Orpheus And Eurydice by Jeremy Dobrish
My rating: 3 of 5 stars
Jeremy Dobrish's Orpheus and Eurydice is a modern, hipster adaptation, in which Orpheus is the frontman of In Your Thrace, a popular rock band. (Jason and Hercules are the other band members.) This version is fast-paced, theatrically savvy, and laden with in-jokes and unusual choices. Despite being one of the title characters, Eurydice is a silent role (the other characters are fond of reminding us that "traditional mythology has very little to say about her"). Orpheus narrates the first part of his trip to the Underworld in a long monologue, but we never hear him sing or play any of his music. Instead, toward the end of Act Two, Death and her two assistants perform an elaborate song-and-dance routine called "What Is Love?"

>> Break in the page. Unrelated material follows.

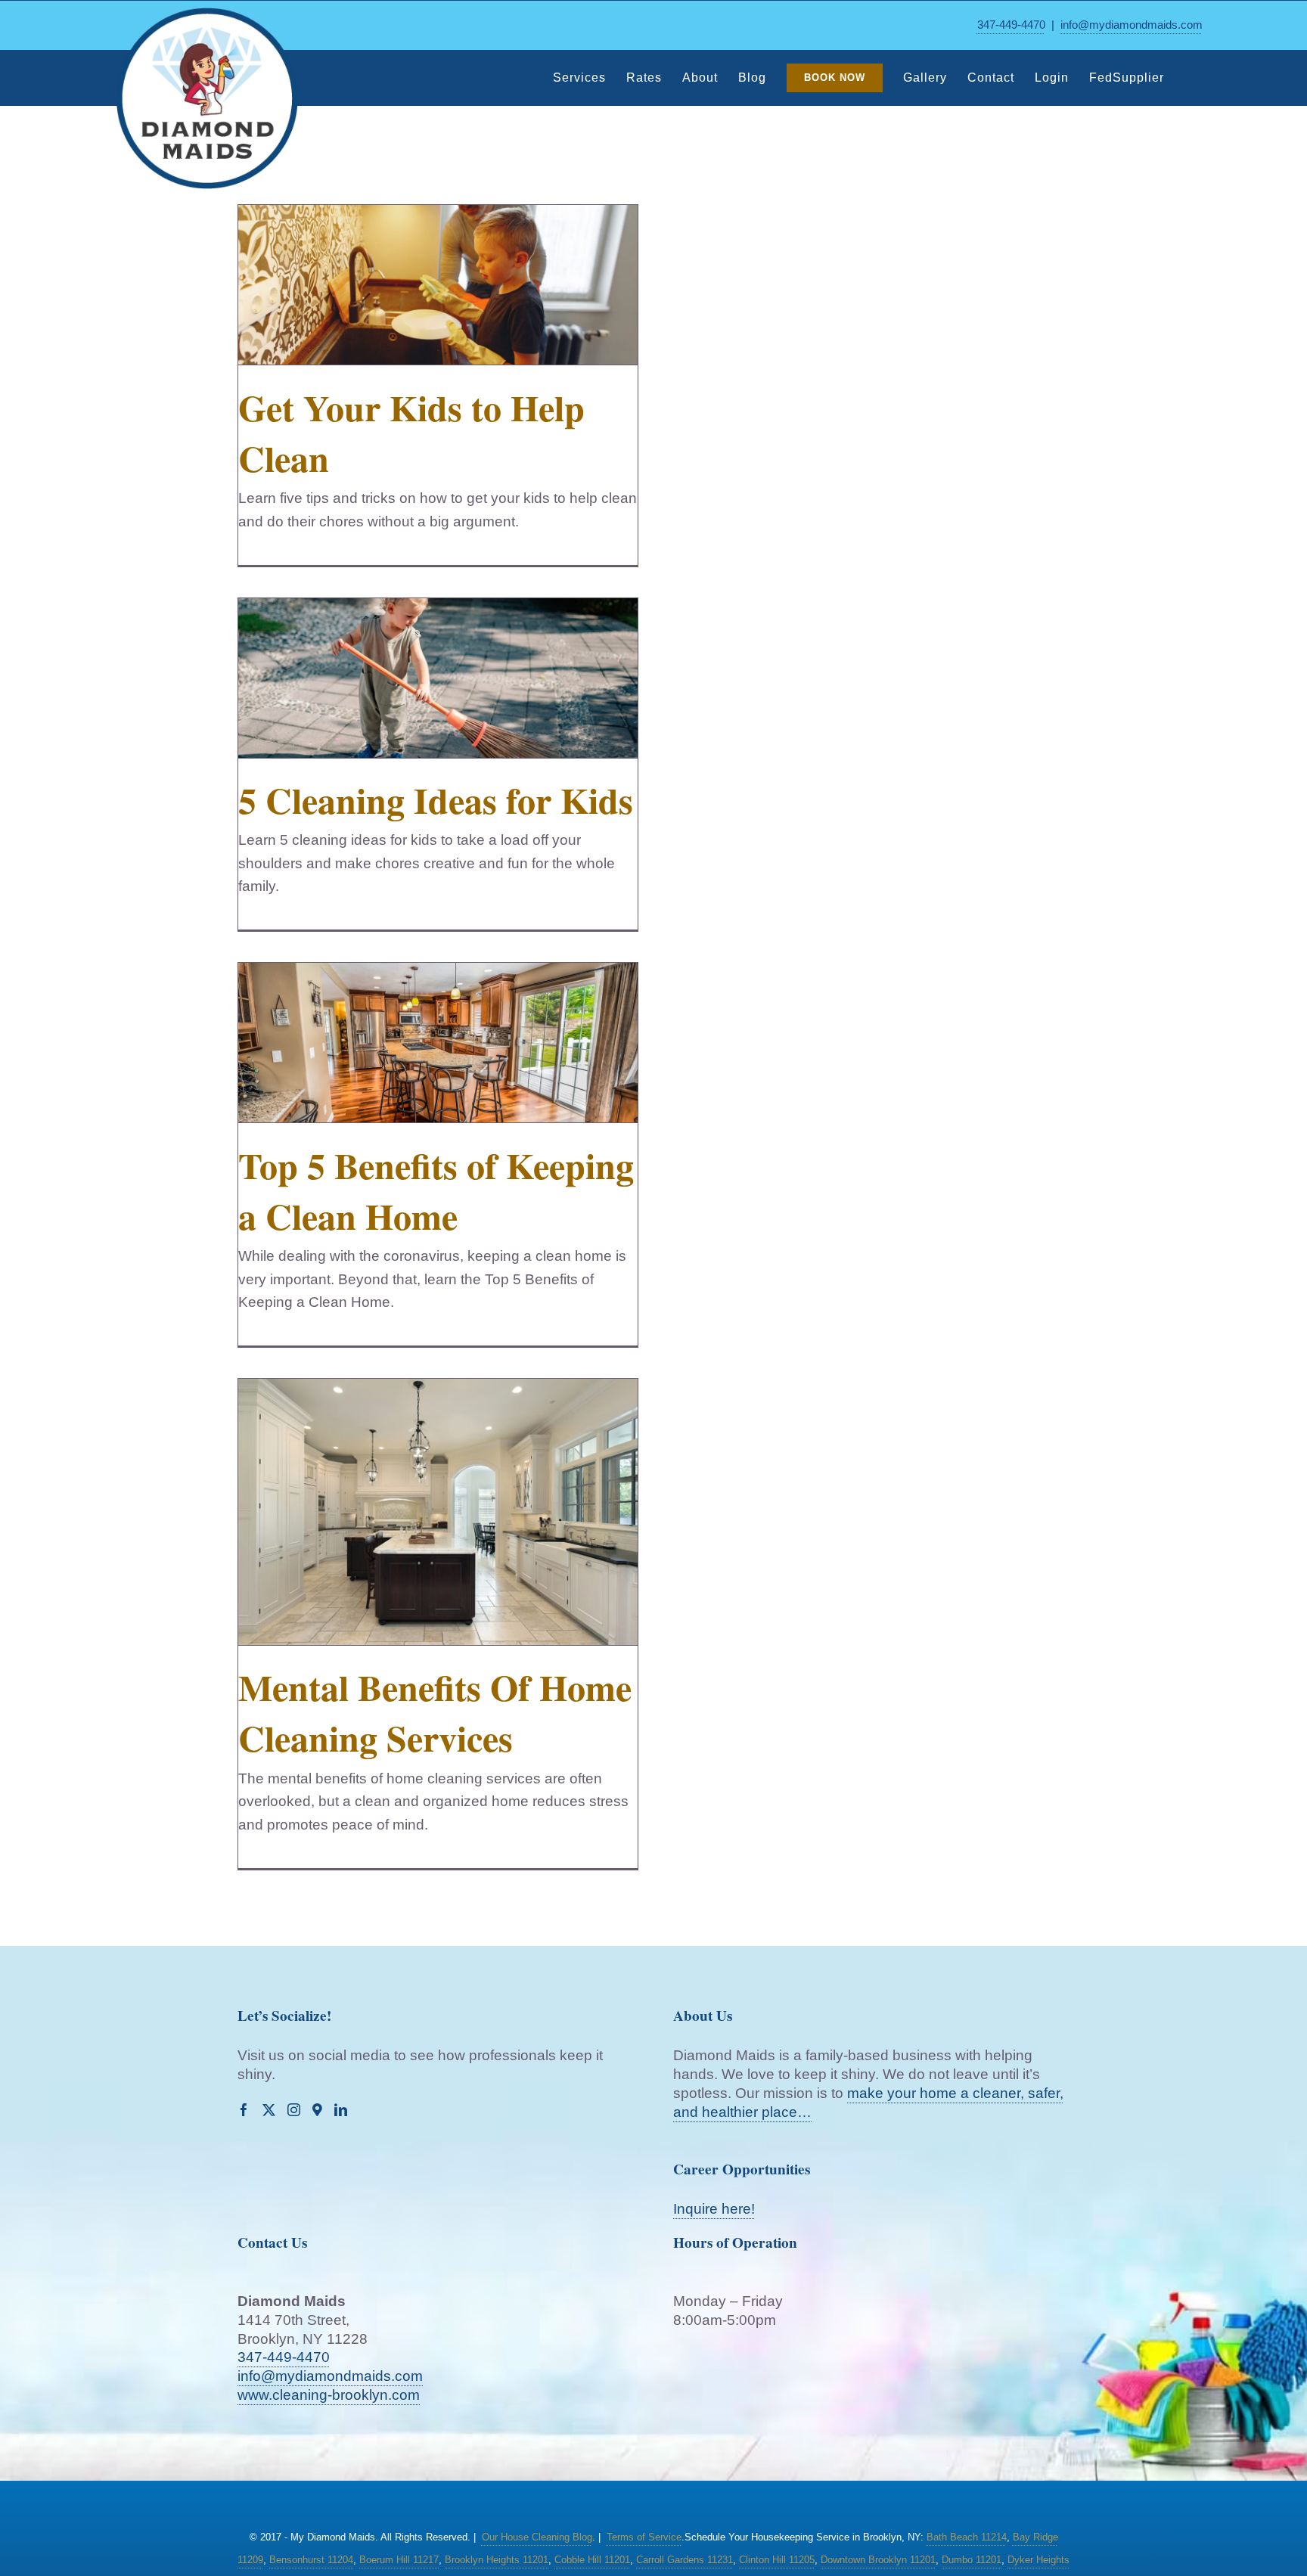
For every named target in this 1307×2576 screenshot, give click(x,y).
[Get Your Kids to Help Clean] (438, 285)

The depiction of Death and her assistants, by the way, is pretty clearly ripped off from Jean Cocteau's play Orphée. I can't decide whether this is a fun homage or an act of plagiarism, just as I can't decide how I feel about many of the other aforementioned choices (Eurydice's silence; Orpheus' Underworld monologue; Death's song-and-dance).
Still, I'd be interested in seeing this script performed (preferably in a black-box theater by my local hipster company) in order to see how it works onstage, and to make up my mind. Overall, I'd say that it reads like the work of an overeducated twentysomething theater-and-mythology nerd, but hey, I'm one of those myself.